Canonical Data Model: Does It Actually Ease Data Modeling?
Data models are the foundation of a data warehouse -- providing structure around data and helping to manage your information assets. Organizations that use a consistent data model across systems can achieve compatibility that eases overall business management.
Still, diverse naming for the same terminology or concept can trigger misunderstanding, misinterpretations and confusions. That leads to number of challenges as companies seek to satisfy regulatory guidelines, navigate mergers and acquisitions and other changing business needs. To help solve this chaos of confusion and provide an enterprise-wide view of data, many businesses are pursuing integrated, cross-functional canonical models for data warehousing and more.
As defined in Wiki: "A canonical model is a design pattern used to communicate between different data formats. A form of enterprise application integration, it is intended to reduce costs and standardize on agreed data definitions associated with integrating business systems. A canonical model is any model that is canonical in nature, i.e. a model which is in the simplest form possible based on a standard, application integration (EAI) solution."
Industry standard data models are created based on the needs of the various industry domains like banking, insurance, retail, and so on. Those models have all the essential entities -- which are represented in a generalized way along with their attributes and relationship to other entities.
So, if you have a prebuilt data model with the required entities and attributes, it is very easy for data modeler to just take the model and implement it -- right? The answer is big NO. Having worked with these canonical data models, I found it very challenging to manage people’s perception on the extent of work needed for canonical data modeling. Through this article, I provide a holistic view of the activities involved in the canonical modeling.
Building A Foundation for Canonical Modeling Implementation
Though the canonical model comes with the prebuild logical model, a data modeler has to do preliminary analysis before implementing it in the project. Below are the foundational steps that a data modeler has to carry out to successfully implement the canonical model.
1. Understand the Canonical Model and Its Subject Areas
Most of the Industry standard canonical model provides the subject area models that align with the industry domain. The subject areas model provides a single-source view to business domain data that focuses on core concepts and their business rules within the ondustry domain. So the first thing a data modeler has to do is to understand the subject areas of the canonical model. This is very important step since the subject area model is useful for understanding the basic concepts of the canonical model and evaluating if all the subject areas are relevant to your business domain.
For example, if you are working in banking or insurance domain then a canonical data model may have subject areas like Party (synonymous to Customer, Client), Agreement (synonymous to Policy, Contract), Product (for banking or insurance product), etc.
2. Understand the Business Requirements and Create A Business Conceptual Model
While building the data model, you cannot ignore the fact that your model should satisfy the business requirements. So your next step is to do the business requirements analysis and create a business conceptual model. This involves the broad and detailed analysis of business requirements and the study of their strategic needs. During these requirement understanding sessions, the data modeler has to come up with the business entities that represent the business requirement. The well-understood big picture of the business requirements needs to be captured in the form of a business conceptual model. So again, looking at the banking or insurance domain then at the end of this exercise a data modeler will have a business conceptual model with the entities like Customer, Organization, Policy, Investment Product, Insurance Product etc.
3. Map the Business Conceptual Model to the Canonical Subject Area Model
Once you understand the canonical model and business requirements, the next challenge is to map the business entities to appropriate subject areas of canonical model. You may map one or more business entities to same subject area of canonical model.
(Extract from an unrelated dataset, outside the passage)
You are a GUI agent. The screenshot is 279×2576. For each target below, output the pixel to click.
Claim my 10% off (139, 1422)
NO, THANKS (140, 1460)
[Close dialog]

So in continuation of our example above, the entity Customer and Organization in a Business conceptual model will be mapped to Party entity of the Canonical subject area model; Policy entity will be mapped to Agreement; Insurance Product and Investment Product will map to Product subject area in canonical model.
There might be some business entities specific to your business that may not fit anywhere in the canonical model and for that data modeler have to create customize entities which must have some relationship with existing entities of the canonical model.
The above 3 steps are very important to create a strong foundation canonical model for its successful implementation in the project, and as they say “You can’t build a great building on a weak foundation.”This foundation is just the beginning and a data modeler has to extend this foundation to skyscraper by creating the detailed logical and physical data models in alignment to the mapping done between business conceptual model and canonical subject area ;./model.
The canonical model helps organizations to get consistency in the data and information assets at an enterprise level. It also helps businesses to achieve corporate compliance with regulators, and helps manage data amid the merger and acquisition process. Having said that, the data modeler’s job is to help organizations achieve data consistency.